If you have any questions you can hit up Giuliani. You can hit up me. Hit up TheBody, overall. Check out some content. And, anything? Last closing words, Giuliani?

GA: Just -- you mentioned the survey, right? That's what you were bringing up?

TM: Oh, I missed that. I'm so sorry. OK. So, before you roll out, before we all tune out, check out the survey. It's being dropped right now. That will really help us to make TheBody visible. That would be really great, to be able to give us better feedback from the community, to let us know what you guys want to see. Especially if you're working with youth, it's really important that you give us our feedback. Because we are creating a resource center for us online, and we're trying to update it. So, if you work with youth, if you work with folks internationally, please pass that on. Do the survey. Do the survey. Do the survey.

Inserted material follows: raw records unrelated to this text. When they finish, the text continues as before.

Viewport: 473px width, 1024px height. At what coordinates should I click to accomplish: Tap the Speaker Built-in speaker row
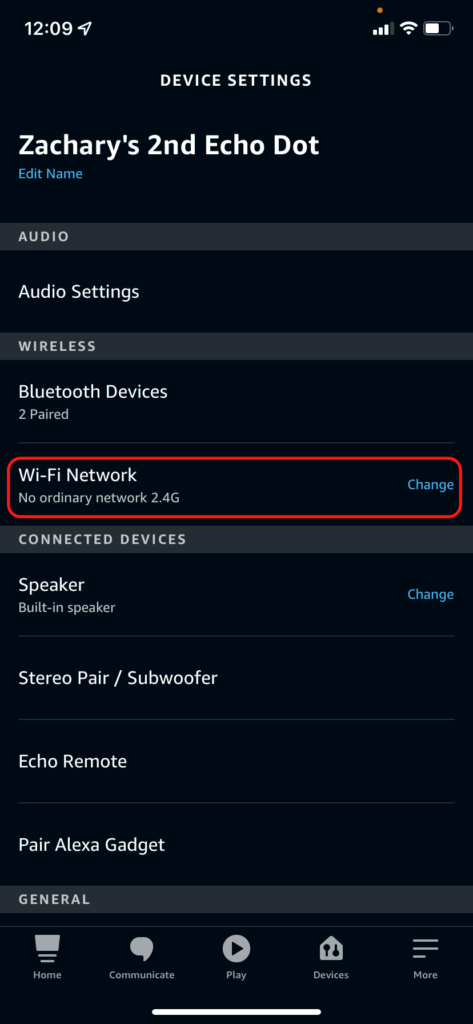[236, 594]
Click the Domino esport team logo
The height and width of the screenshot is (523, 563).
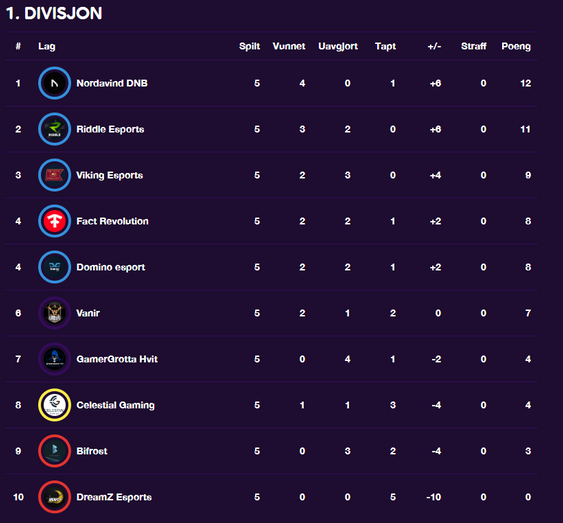coord(55,267)
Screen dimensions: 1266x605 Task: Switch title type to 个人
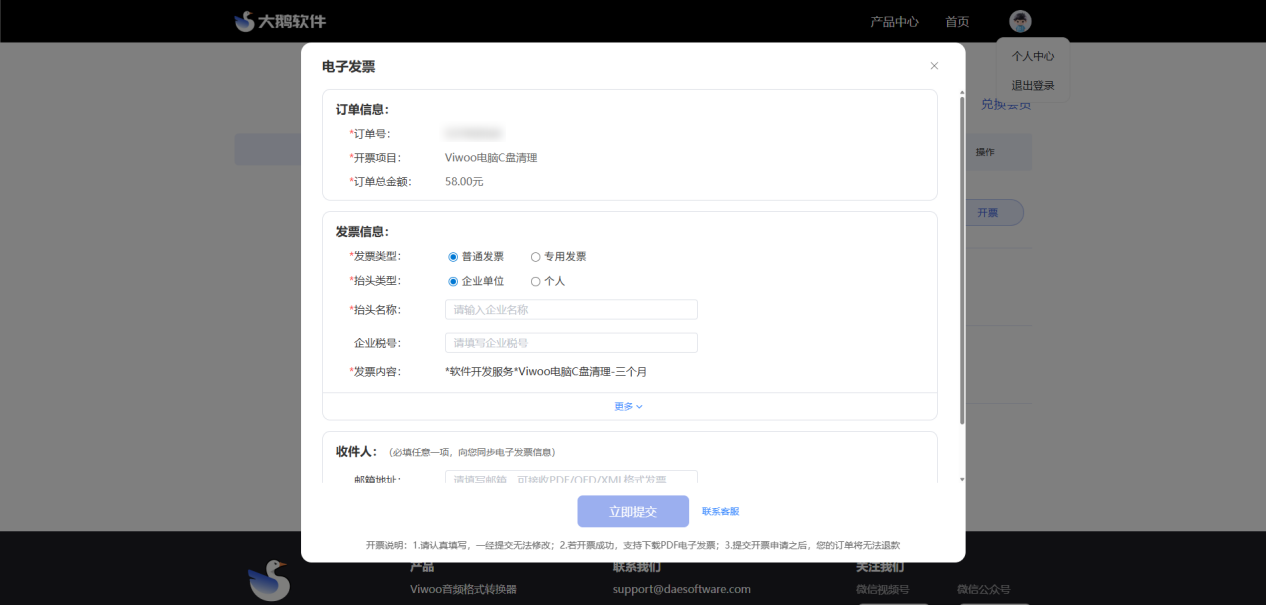pyautogui.click(x=535, y=282)
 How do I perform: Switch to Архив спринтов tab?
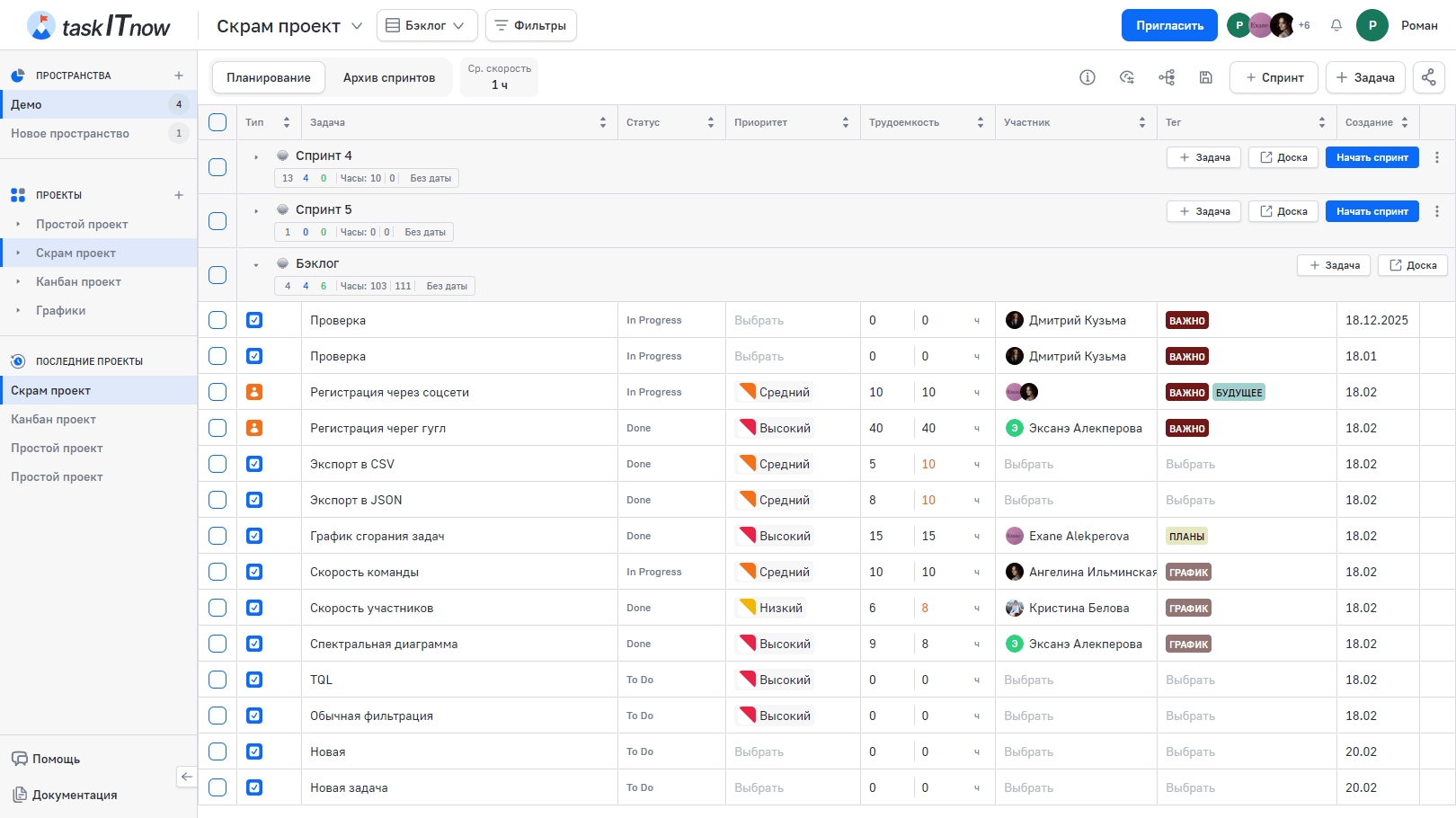click(388, 77)
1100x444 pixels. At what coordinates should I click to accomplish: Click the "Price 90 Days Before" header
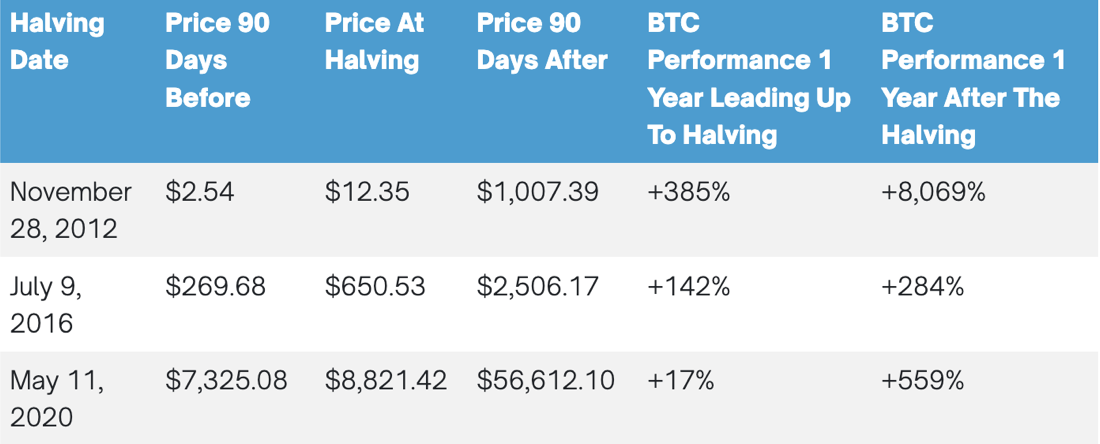point(217,60)
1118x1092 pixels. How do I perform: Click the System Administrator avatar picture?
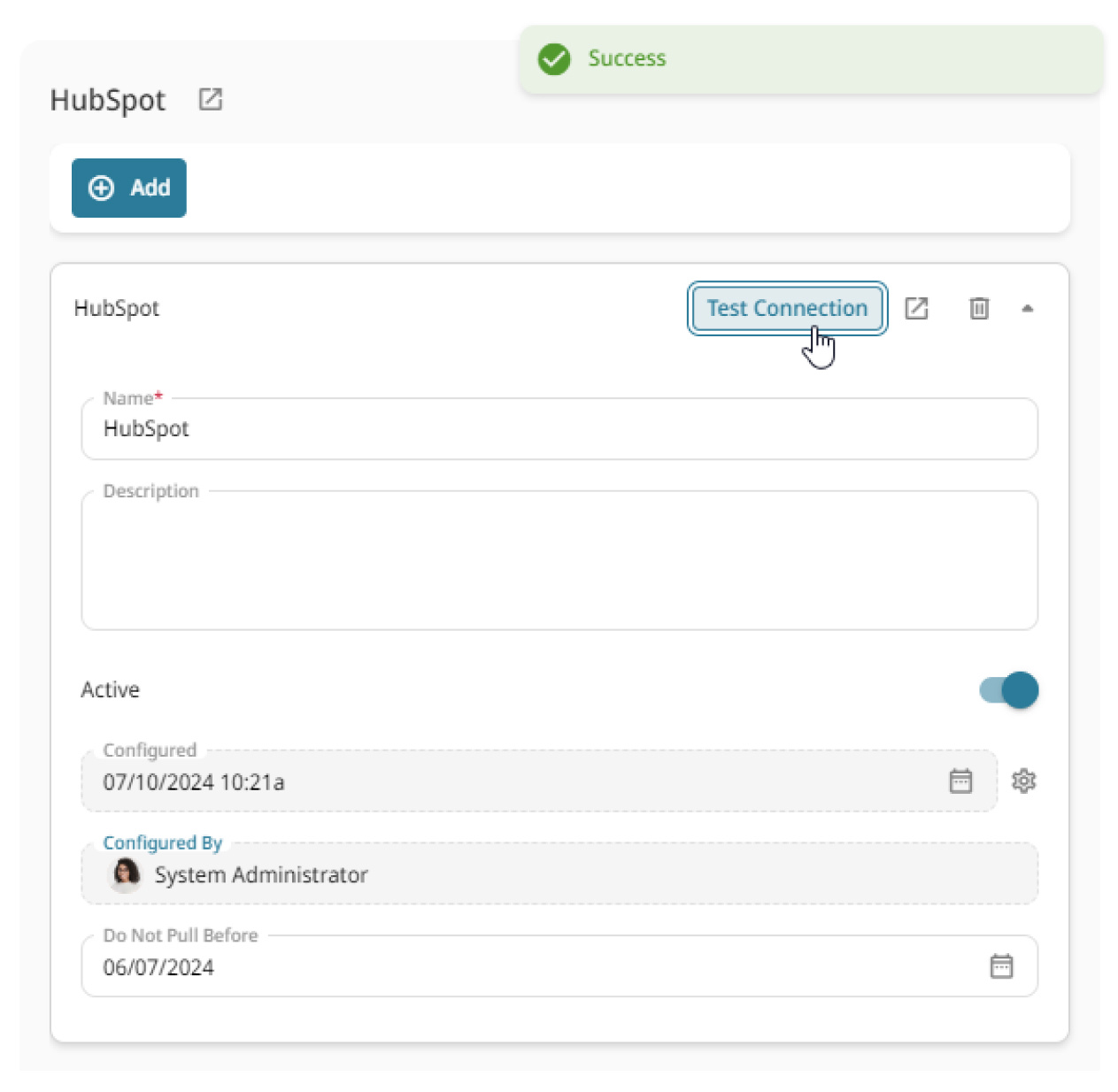pos(125,874)
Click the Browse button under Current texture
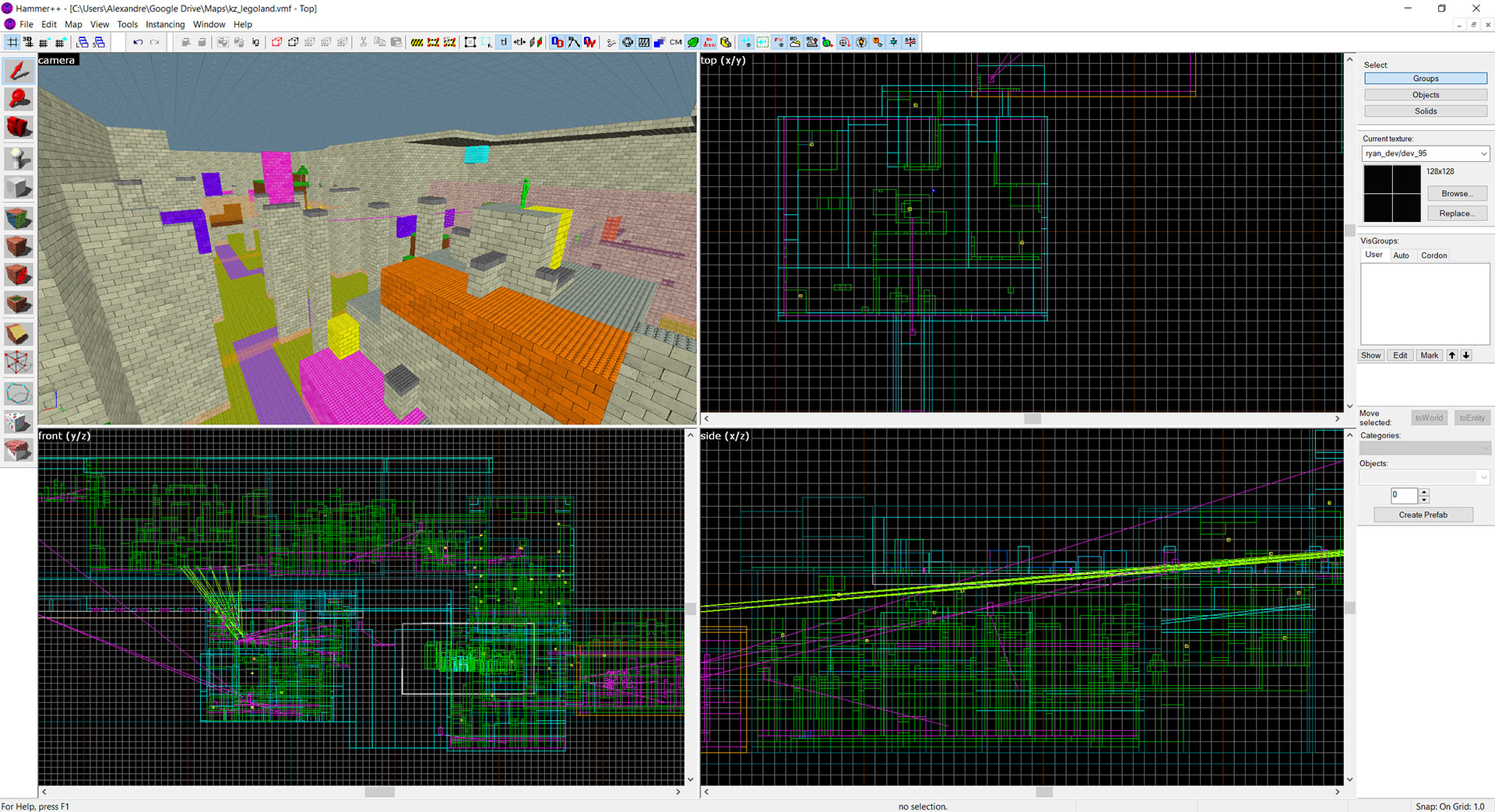 [1457, 193]
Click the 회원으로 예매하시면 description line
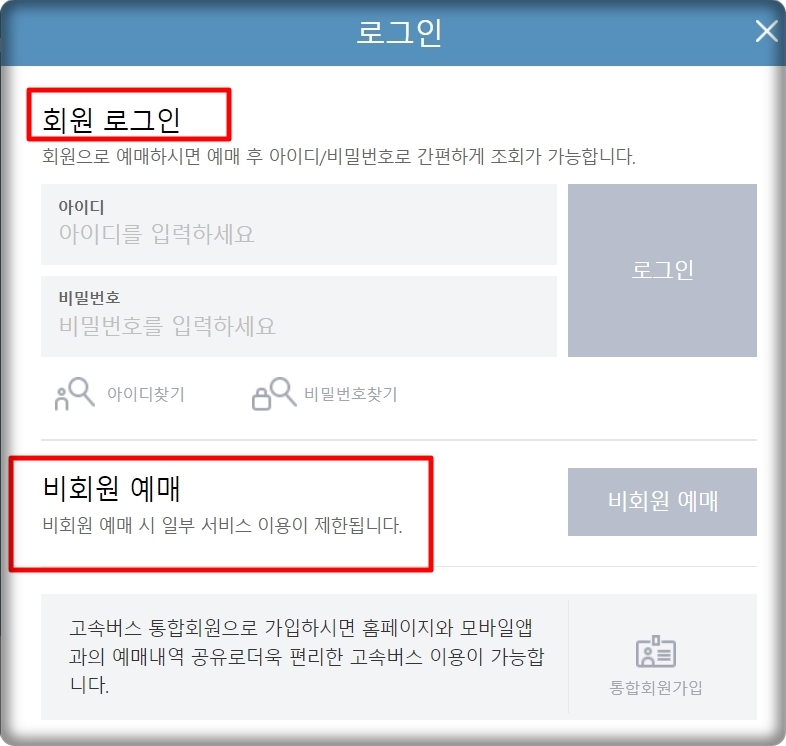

GA: Yes. Please. Please. Because this survey is targeting youth, ages 18 to 30. And so please, please, please, share. Participate in the survey. Yeah, share your ideas, please. Because it is a collective effort. You know what I mean? TheBody is really doing amazing work to push this forward.

TM: A black woman's collaborative. Black women. Black boys. So if you work with youth, check that out. If you don't, still check it out. If you know someone who does, you can send them that survey, too. So if you know anybody else who you think needs to see it that's not on this live right now, you can send it to him.

All right. We're done.

GA: Bye, love! Mwah! Love you.

TM: I love you more. You're so cute.

This transcript has been edited for clarity.

Giuliani Alvarenga is a UC Berkeley alumnus who double majored in English and gender & women's studies. He is a Sidley Austin Pre-Law Scholar and wrapping up his two-year clerkship with Munger, Tolles, & Olson before he begins law school.

Tiffany Marrero is a sex-positive advocate using her lived experience as a black, queer, cisgender millennial woman living with HIV to work with, and on behalf of, other people in her community. Tiffany has earned her bachelor's degree in social work (B.S.W.) from Florida Gulf Coast University and currently resides in Broward County, Florida.